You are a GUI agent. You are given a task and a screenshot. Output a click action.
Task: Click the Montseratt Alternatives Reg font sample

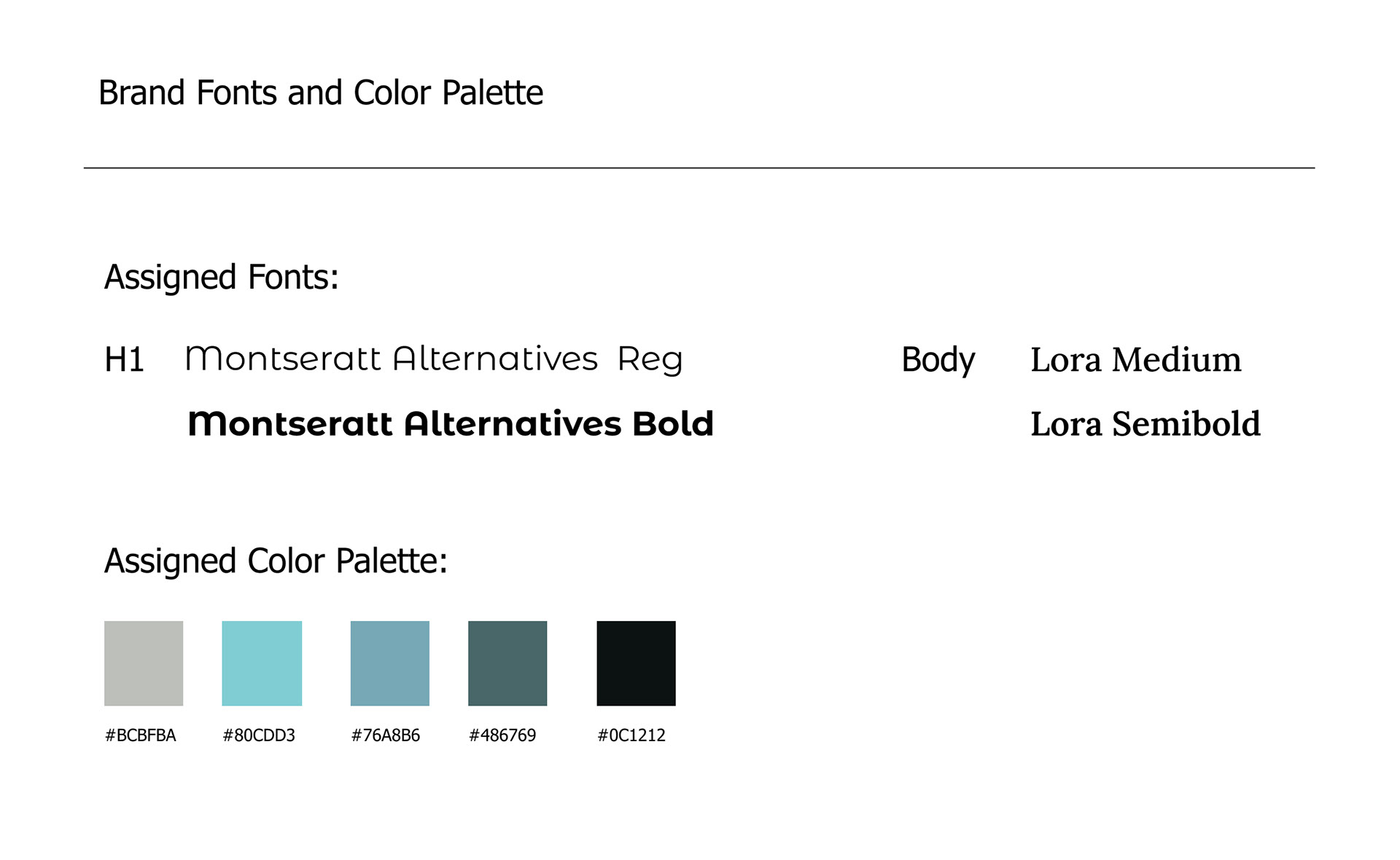434,359
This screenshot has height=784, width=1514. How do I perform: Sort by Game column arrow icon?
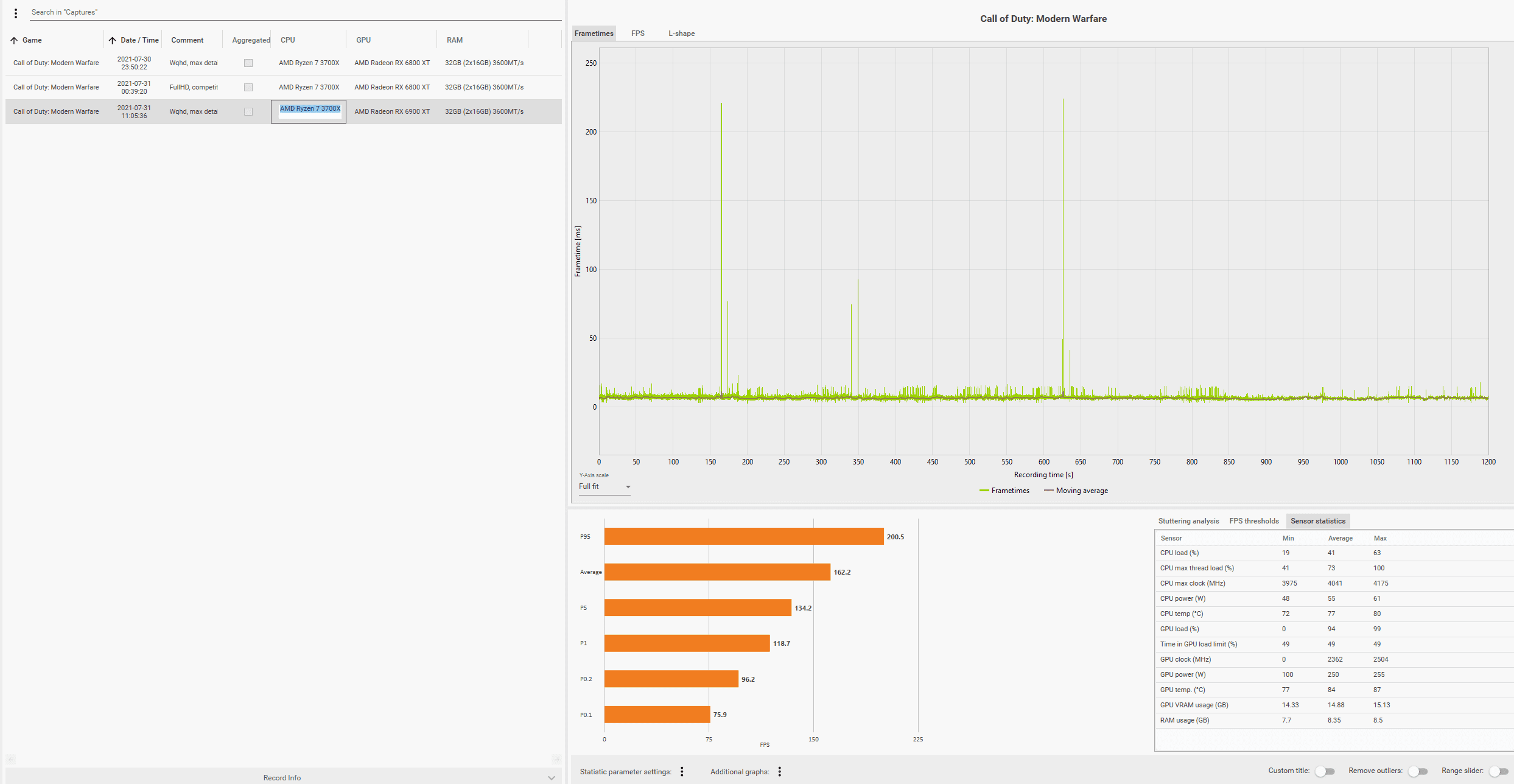14,41
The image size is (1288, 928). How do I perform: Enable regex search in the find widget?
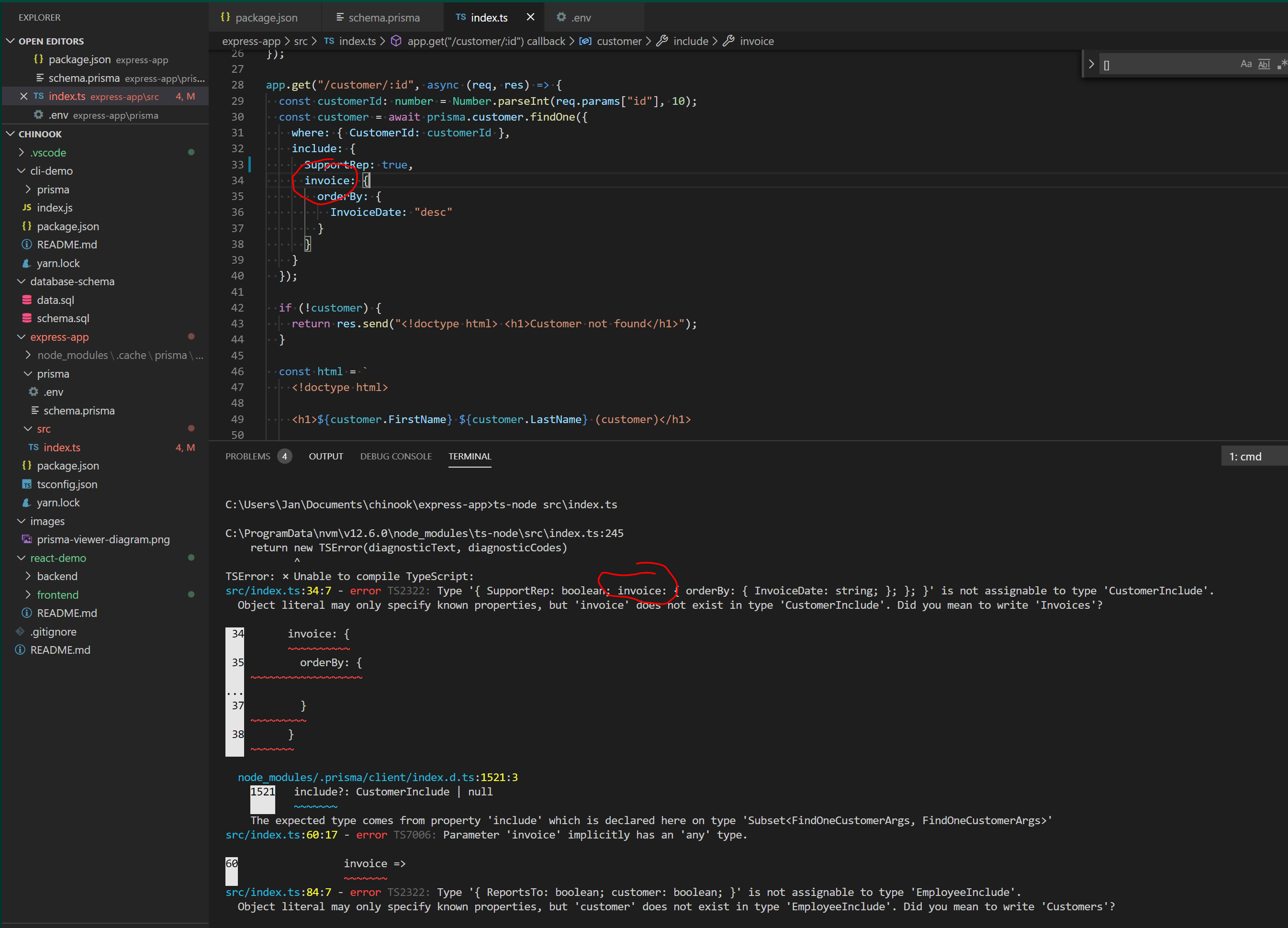1282,64
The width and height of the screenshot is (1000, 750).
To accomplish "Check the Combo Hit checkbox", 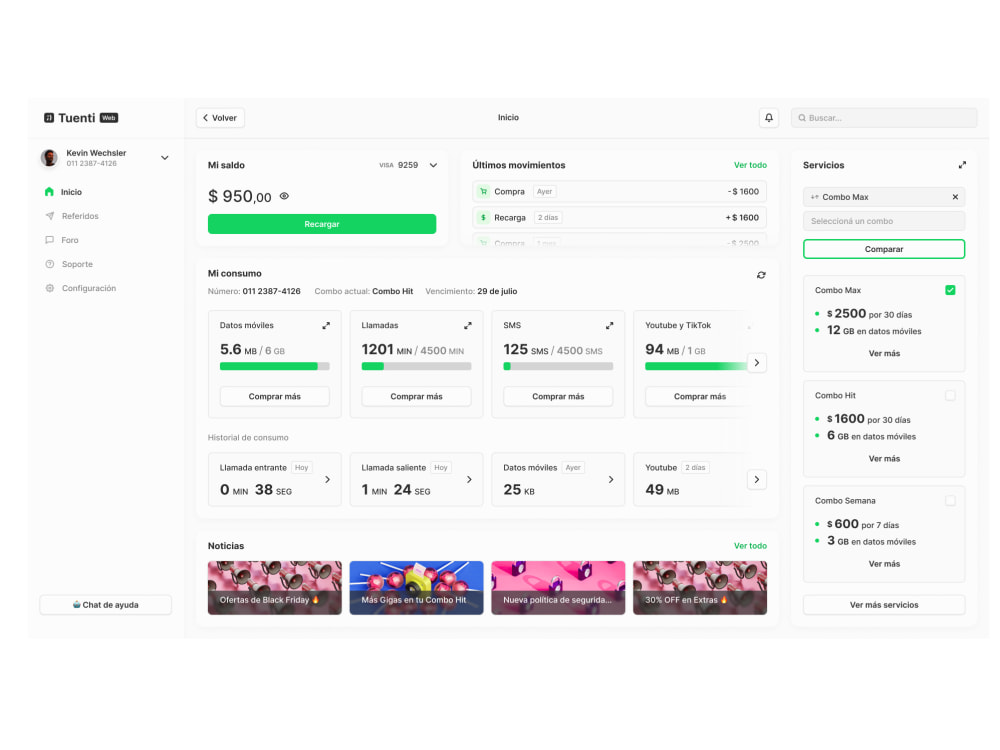I will [950, 395].
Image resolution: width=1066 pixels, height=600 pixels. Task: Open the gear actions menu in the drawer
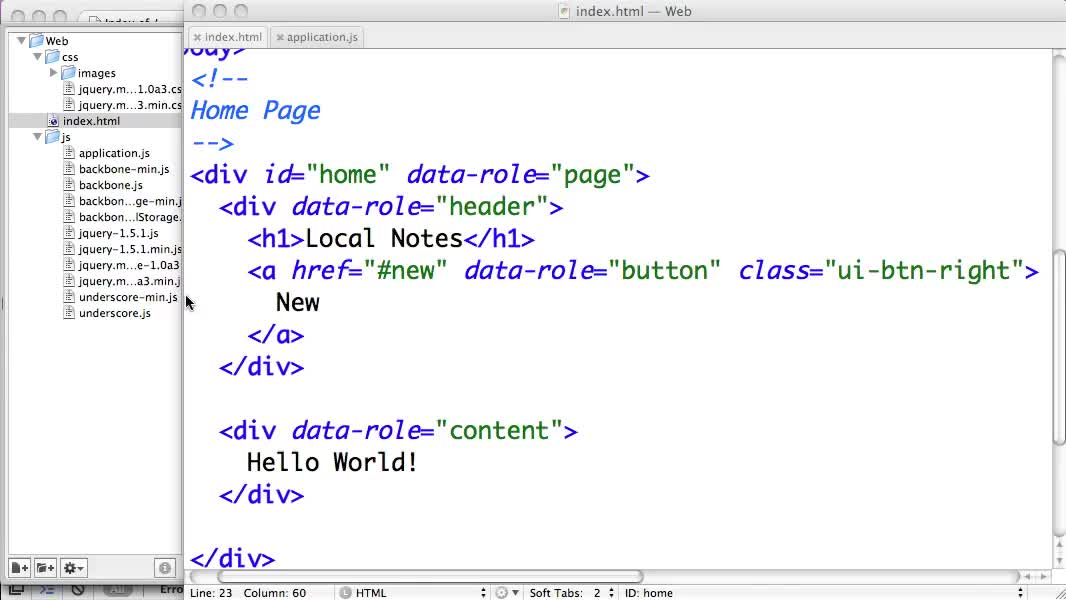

§ **Exercise details**: Which lines of the data contain the string "height", with case counting? Return each of those lines in full.

§ **Finished exercise**:
This screenshot has height=784, width=1514. How do I perform: Sort by Game column arrow icon?
The width and height of the screenshot is (1000, 750).
Image resolution: width=1066 pixels, height=600 pixels. Task: Open the gear actions menu in the drawer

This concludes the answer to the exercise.